Despite lack of evidence, four state policies allow dispensaries to tout cannabis as treatment option for opioid use disorder
By Jason Langendorf
August 15, 2020Several states have allowed cannabis dispensaries to advertise marijuana as a treatment option for opioid use disorder (OUD), despite there being no evidence to support the claim.
In a study published in July, co-authors Chelsea Shover, PhD, and Keith Humphreys, PhD, researched state policies for medical marijuana and found that medical boards in Pennsylvania, New York, New Jersey and New Mexico include OUD among conditions that would allow access to medical marijuana.
“In the current policy environment, in which medical claims by cannabis dispensaries are largely unregulated, these advertisements could harm patients,” the authors wrote. “Future research linking these policies to patient outcomes is warranted.”
Some dispensaries advertise cannabis as a proven treatment for Alzheimer’s disease, depression, diabetes, COVID-19 and opioid use disorder, among other conditions, according to the research of Shover and co-author Keith Humphreys, PhD. Although the National Institute of Health (NIH) says “the marijuana plant contains chemicals that may help treat a range of illnesses and symptoms,” currently no clinical proof exists that cannabis treats these conditions –and it is illegal to make such false claims.
“The harm is that people buy cannabis and go off their medications,” Humphreys told Stanford Medicine’s Scope blog.
The U.S. Food and Drug Administration (FDA) has not recognized or approved the marijuana plant as a medicine, according to the National Institute of Health (NIH). Although several medications containing cannabinoid (CBD) — non-intoxicant chemicals derived from the cannabis plant — or synthetic cannabis-related products have been cleared by the FDA, they are prescription drugs approved for treating condition-specific seizures and certain symptoms in cancer and AIDS patients.
According to the FDA, “the use of unapproved cannabis and cannabis-derived products can have unpredictable and unintended consequences, including serious safety risks.”
“Although the National Institute of Health (NIH) says ‘the marijuana plant contains chemicals that may help treat a range of illnesses and symptoms,’ currently no clinical proof exists that cannabis treats these conditions —and it is illegal to make such false claims.”
Extensive research is currently being conducted on the healing properties of cannabis and synthetic cannabis-related drugs, but results related to treating opioid use disorder thus far have been inconclusive.
A 2014 study funded by the National Institute on Drug Abuse (NIDA) found that, from 1999 to 2010, states with medical cannabis laws experienced slower increases in opioid analgesic overdose deaths compared to states that lacked such laws. But a 2019 follow-up study examining data through 2017 found the opposite to be true.

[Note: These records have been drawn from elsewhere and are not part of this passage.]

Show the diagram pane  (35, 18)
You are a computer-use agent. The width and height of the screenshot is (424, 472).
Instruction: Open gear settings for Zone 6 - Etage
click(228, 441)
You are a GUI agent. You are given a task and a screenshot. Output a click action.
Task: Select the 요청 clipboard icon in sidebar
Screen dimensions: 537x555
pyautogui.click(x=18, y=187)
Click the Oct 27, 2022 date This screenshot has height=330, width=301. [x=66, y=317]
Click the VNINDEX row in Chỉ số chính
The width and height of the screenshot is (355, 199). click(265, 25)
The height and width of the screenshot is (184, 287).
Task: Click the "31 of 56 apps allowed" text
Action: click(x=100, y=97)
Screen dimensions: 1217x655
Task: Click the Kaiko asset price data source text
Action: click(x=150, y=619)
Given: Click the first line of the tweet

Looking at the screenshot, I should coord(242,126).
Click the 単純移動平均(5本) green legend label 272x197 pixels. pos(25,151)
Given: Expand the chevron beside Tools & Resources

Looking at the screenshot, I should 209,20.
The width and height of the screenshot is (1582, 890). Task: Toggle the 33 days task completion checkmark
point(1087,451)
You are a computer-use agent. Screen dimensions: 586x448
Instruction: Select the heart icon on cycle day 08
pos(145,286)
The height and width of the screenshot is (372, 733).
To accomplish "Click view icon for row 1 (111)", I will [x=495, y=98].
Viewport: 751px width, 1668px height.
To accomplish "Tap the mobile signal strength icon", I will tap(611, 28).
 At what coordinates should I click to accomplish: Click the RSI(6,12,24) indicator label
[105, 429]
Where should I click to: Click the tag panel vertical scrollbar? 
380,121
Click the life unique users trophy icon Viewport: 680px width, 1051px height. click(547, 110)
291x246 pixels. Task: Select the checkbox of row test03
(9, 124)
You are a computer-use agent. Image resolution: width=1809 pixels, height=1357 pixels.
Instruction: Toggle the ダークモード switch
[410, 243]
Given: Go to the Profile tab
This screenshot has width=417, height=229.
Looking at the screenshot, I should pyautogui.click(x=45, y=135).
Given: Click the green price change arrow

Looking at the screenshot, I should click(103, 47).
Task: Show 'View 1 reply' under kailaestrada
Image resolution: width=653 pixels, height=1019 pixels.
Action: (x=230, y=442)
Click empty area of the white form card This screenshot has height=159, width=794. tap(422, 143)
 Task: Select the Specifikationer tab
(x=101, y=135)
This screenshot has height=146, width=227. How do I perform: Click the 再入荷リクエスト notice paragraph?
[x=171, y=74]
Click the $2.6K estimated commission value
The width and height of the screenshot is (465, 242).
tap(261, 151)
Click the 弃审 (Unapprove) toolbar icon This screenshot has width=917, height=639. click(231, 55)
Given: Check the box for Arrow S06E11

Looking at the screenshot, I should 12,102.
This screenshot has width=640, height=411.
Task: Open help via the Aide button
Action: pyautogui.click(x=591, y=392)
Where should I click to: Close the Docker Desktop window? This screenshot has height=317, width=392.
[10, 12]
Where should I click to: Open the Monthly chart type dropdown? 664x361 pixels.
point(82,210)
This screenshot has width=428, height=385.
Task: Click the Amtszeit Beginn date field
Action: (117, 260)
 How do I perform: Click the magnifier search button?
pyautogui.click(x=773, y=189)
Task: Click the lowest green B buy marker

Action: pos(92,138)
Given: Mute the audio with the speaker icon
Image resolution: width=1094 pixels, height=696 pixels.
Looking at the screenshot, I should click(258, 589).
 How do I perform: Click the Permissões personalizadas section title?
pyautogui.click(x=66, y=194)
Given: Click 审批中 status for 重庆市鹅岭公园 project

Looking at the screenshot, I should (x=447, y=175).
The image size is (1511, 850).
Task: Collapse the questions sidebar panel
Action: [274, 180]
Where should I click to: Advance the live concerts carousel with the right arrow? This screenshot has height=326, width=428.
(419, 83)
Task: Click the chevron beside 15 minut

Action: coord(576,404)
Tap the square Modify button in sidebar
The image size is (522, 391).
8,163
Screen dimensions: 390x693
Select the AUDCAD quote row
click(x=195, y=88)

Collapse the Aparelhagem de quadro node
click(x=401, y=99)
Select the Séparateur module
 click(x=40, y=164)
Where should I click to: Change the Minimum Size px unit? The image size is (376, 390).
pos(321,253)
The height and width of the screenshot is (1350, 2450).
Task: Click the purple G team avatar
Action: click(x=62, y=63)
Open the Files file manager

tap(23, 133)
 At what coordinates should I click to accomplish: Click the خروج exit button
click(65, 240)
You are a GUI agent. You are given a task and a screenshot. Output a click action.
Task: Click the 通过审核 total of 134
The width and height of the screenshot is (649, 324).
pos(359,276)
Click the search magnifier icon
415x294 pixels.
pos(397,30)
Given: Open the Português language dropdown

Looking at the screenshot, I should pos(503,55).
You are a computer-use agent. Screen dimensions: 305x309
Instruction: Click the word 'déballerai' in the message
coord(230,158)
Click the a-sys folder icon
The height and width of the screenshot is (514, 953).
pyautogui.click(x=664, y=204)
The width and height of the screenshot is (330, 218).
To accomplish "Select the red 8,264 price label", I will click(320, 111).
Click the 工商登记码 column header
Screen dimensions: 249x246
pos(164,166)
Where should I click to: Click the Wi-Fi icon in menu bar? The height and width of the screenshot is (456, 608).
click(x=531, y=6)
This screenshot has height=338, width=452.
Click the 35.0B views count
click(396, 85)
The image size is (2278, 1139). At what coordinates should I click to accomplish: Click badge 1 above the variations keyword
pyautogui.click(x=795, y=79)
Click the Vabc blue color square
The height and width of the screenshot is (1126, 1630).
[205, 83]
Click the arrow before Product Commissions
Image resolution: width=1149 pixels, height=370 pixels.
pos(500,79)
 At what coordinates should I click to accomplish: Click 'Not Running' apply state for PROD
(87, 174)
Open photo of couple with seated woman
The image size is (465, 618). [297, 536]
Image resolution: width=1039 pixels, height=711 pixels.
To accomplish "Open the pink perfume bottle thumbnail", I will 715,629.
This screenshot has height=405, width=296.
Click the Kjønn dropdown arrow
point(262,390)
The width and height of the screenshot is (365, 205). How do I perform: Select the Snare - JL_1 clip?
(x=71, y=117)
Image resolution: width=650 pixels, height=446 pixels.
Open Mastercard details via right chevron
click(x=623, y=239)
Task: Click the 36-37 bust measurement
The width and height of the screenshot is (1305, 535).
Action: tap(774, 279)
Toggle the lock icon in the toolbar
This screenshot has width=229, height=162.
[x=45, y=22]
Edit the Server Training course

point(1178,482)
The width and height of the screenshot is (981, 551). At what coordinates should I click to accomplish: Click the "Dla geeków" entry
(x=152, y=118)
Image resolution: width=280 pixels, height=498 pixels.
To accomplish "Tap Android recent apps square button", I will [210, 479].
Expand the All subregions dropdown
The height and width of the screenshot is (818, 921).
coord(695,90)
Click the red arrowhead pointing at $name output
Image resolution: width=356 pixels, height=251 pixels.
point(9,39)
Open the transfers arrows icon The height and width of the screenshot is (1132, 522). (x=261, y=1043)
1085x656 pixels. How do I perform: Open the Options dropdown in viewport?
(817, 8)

According to NIH, “the authors note that neither study provides evidence of a causal relationship between marijuana access and opioid overdose deaths. Rather, they suggest that the associations are likely due to factors the researchers did not measure, and they caution against drawing conclusions on an individual level from ecological (population-level) data.”
“The FDA-approved treatments for opioid use disorder are quite effective,” Shover told Scope, “and there’s no evidence that cannabis helps.”